WRITTEN EXERCISE 1 = List every URL that appears in the mail service research text below.

Start of TEXT PROVIDED

A research into mail services used by different business sectors.

Overview

A Brief Research in Mail Service Used by Organisations

Author: Zeji Chen (email), student @ Lancaster University.


Table of Contents

Introduction

This project, or research, is conducted in supplyment of evidence for the author's essay assignment. This project uses Python as a crawler to verify MX Records (mail server record) for individual domains.

The Python crawler used is written by Ryan Zhao (email) - student at Manchester University, UK. Ryan has fully agreed and authorised the use of his script in this research.

The data, scripts and other files of this project is made public at https://github.com/ChenFocus/alexa-top-sites-mx. The code repository contains some files involved in the early stage of this project, that may not be relevant.

Aim of Research

This research attempts to find out the greater market share occupier between Gmail and Outlook, by looking at a large sample of organisations' domains in both technology and education sector. Please refer to Dataset Used.

Datasets Used

Alexa Top 1M Sites

Alexa is a web analytic & intelligence company owned by Amazon. The Alexa World Site Rank is often regarded as the most representive world site rank.

World Global University Dataset

Datasets Availability

Alexa Top 1M Sites Dataset: http://s3.amazonaws.com/alexa-static/top-1m.csv.zip

Please be aware that although this data is from Alexa officially, some said it's no longer updated.

Global University Dataset: https://raw.githubusercontent.com/Hipo/university-domains-list/master/world_universities_and_domains.json

Please be aware that as this data is from an open source project, which its content may change anytime in the future, if you would like to get the same dataset as this project, at the date of this research is conducted, please instead download the data from this repository, or at https://raw.githubusercontent.com/ChenFocus/university-domains-list/master/world_universities_and_domains.json.

Method

Through the dig commandline software, one is able to find the MX Record (mail server record) for a domain. By running this command:

dig +short mx example.com

If we tried to find, for example, what mail service is used by Twitter. Inc, we can run:

dig +short mx example

# response
10 aspmx.l.google.com.

End of TEXT PROVIDED
Start of SUPPLIED RECORDS

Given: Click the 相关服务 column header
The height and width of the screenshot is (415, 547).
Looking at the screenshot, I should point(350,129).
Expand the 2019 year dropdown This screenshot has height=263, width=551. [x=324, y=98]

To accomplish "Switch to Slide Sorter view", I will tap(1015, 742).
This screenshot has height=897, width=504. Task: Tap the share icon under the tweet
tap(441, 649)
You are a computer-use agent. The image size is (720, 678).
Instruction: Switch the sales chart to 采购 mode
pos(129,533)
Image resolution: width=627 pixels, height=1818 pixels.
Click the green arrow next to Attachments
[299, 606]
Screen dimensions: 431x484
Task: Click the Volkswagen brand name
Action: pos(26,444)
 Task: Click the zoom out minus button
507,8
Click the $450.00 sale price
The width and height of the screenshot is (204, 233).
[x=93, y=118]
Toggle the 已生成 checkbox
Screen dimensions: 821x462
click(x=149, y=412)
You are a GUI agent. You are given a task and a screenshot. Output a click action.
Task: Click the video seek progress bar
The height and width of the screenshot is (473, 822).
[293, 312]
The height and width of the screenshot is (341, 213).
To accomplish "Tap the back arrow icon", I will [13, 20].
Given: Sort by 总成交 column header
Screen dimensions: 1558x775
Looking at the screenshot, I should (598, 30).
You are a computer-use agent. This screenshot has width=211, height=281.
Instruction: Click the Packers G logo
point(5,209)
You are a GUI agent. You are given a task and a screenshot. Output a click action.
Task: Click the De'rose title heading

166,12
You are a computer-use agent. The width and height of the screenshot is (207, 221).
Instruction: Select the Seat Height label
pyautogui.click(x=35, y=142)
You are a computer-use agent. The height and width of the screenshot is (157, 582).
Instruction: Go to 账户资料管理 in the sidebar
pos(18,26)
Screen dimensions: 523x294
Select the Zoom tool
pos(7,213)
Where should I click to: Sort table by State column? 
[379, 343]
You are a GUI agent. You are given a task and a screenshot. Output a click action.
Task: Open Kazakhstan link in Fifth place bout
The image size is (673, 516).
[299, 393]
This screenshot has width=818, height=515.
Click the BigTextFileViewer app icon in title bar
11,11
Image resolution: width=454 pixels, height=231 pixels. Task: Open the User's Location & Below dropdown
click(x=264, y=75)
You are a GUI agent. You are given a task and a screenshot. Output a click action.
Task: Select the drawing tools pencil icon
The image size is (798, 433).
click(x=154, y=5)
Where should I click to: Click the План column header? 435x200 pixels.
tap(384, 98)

End of SUPPLIED RECORDS

WRITTEN EXERCISE 2 = Please express the stretch of records from the line that contains "This screenshot has width=818, height=515." through the end of the records as a two-column CSV with the columns instruction and answer, one row per request. Put each field in double quotes and turn any line breaks into spaces.

WRITTEN RESPONSE 1 =
- https://github.com/ChenFocus/alexa-top-sites-mx
- http://s3.amazonaws.com/alexa-static/top-1m.csv.zip
- https://raw.githubusercontent.com/Hipo/university-domains-list/master/world_universities_and_domains.json
- https://raw.githubusercontent.com/ChenFocus/university-domains-list/master/world_universities_and_domains.json

WRITTEN RESPONSE 2 =
instruction,answer
"This screenshot has width=818, height=515. Click the BigTextFileViewer app icon in title bar","11,11"
"Image resolution: width=454 pixels, height=231 pixels. Task: Open the User's Location & Below dropdown","click(x=264, y=75)"
"You are a GUI agent. You are given a task and a screenshot. Output a click action. Task: Select the drawing tools pencil icon The image size is (798, 433).","click(x=154, y=5)"
"Where should I click to: Click the План column header? 435x200 pixels.","tap(384, 98)"